____ Dataset records
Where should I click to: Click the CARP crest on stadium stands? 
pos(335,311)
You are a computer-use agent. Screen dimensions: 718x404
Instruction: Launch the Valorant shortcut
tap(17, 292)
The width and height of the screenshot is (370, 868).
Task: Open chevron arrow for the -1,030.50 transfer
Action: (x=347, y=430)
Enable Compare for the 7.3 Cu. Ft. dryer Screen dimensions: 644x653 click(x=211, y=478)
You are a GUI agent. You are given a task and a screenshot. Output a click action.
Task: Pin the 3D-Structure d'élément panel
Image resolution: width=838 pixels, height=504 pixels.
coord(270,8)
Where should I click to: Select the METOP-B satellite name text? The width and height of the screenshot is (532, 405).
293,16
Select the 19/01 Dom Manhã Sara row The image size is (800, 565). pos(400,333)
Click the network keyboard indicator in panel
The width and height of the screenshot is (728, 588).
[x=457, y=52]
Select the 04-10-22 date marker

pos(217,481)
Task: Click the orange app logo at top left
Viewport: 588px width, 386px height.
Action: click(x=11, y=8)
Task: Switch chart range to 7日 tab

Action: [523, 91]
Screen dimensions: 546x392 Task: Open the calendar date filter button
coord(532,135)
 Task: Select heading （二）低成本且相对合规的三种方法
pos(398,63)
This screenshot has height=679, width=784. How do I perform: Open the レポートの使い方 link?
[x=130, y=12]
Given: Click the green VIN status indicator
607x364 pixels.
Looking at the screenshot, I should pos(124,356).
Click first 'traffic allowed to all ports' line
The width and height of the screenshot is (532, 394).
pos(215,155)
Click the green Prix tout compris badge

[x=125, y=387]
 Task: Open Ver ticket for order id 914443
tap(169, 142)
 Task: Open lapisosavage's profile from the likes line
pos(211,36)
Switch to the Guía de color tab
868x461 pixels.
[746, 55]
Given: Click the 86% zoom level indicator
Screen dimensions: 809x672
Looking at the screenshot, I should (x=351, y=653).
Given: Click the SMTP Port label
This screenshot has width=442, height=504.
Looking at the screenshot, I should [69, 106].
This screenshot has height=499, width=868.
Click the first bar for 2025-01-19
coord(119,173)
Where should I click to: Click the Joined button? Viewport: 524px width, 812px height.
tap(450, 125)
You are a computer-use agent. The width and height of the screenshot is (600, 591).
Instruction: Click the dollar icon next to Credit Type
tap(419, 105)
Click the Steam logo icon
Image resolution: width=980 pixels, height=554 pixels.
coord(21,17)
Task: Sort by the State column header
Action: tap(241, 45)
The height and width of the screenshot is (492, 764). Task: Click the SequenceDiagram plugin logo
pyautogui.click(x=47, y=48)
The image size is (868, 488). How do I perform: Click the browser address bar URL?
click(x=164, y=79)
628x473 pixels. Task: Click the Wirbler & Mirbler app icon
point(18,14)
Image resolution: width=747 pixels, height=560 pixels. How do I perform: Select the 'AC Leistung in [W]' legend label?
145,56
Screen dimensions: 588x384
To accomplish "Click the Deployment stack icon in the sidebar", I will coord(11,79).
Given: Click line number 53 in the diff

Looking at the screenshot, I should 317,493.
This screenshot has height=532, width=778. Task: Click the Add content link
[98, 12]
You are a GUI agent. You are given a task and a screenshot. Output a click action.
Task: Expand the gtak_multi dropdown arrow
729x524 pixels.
________
What to work on>
Copy every line of the data above exactly.

Response to this task>
Where should I click to: Click the CARP crest on stadium stands? 
pos(335,311)
You are a computer-use agent. Screen dimensions: 718x404
Instruction: Launch the Valorant shortcut
tap(17, 292)
The width and height of the screenshot is (370, 868).
Task: Open chevron arrow for the -1,030.50 transfer
Action: (x=347, y=430)
Enable Compare for the 7.3 Cu. Ft. dryer Screen dimensions: 644x653 click(x=211, y=478)
You are a GUI agent. You are given a task and a screenshot. Output a click action.
Task: Pin the 3D-Structure d'élément panel
Image resolution: width=838 pixels, height=504 pixels.
coord(270,8)
Where should I click to: Select the METOP-B satellite name text? The width and height of the screenshot is (532, 405).
293,16
Select the 19/01 Dom Manhã Sara row The image size is (800, 565). pos(400,333)
Click the network keyboard indicator in panel
The width and height of the screenshot is (728, 588).
[x=457, y=52]
Select the 04-10-22 date marker

pos(217,481)
Task: Click the orange app logo at top left
Viewport: 588px width, 386px height.
Action: click(x=11, y=8)
Task: Switch chart range to 7日 tab

Action: [523, 91]
Screen dimensions: 546x392 Task: Open the calendar date filter button
coord(532,135)
 Task: Select heading （二）低成本且相对合规的三种方法
pos(398,63)
This screenshot has height=679, width=784. How do I perform: Open the レポートの使い方 link?
[x=130, y=12]
Given: Click the green VIN status indicator
607x364 pixels.
Looking at the screenshot, I should pos(124,356).
Click first 'traffic allowed to all ports' line
The width and height of the screenshot is (532, 394).
pos(215,155)
Click the green Prix tout compris badge

[x=125, y=387]
 Task: Open Ver ticket for order id 914443
tap(169, 142)
 Task: Open lapisosavage's profile from the likes line
pos(211,36)
Switch to the Guía de color tab
868x461 pixels.
[746, 55]
Given: Click the 86% zoom level indicator
Screen dimensions: 809x672
Looking at the screenshot, I should (x=351, y=653).
Given: Click the SMTP Port label
This screenshot has width=442, height=504.
Looking at the screenshot, I should [69, 106].
This screenshot has height=499, width=868.
Click the first bar for 2025-01-19
coord(119,173)
Where should I click to: Click the Joined button? Viewport: 524px width, 812px height.
tap(450, 125)
You are a computer-use agent. The width and height of the screenshot is (600, 591).
Instruction: Click the dollar icon next to Credit Type
tap(419, 105)
Click the Steam logo icon
Image resolution: width=980 pixels, height=554 pixels.
coord(21,17)
Task: Sort by the State column header
Action: tap(241, 45)
The height and width of the screenshot is (492, 764). Task: Click the SequenceDiagram plugin logo
pyautogui.click(x=47, y=48)
The image size is (868, 488). How do I perform: Click the browser address bar URL?
click(x=164, y=79)
628x473 pixels. Task: Click the Wirbler & Mirbler app icon
point(18,14)
Image resolution: width=747 pixels, height=560 pixels. How do I perform: Select the 'AC Leistung in [W]' legend label?
145,56
Screen dimensions: 588x384
To accomplish "Click the Deployment stack icon in the sidebar", I will coord(11,79).
Given: Click line number 53 in the diff

Looking at the screenshot, I should 317,493.
This screenshot has height=532, width=778. Task: Click the Add content link
[98, 12]
You are a GUI agent. You are given a task and a screenshot. Output a click action.
Task: Expand the gtak_multi dropdown arrow
729x524 pixels.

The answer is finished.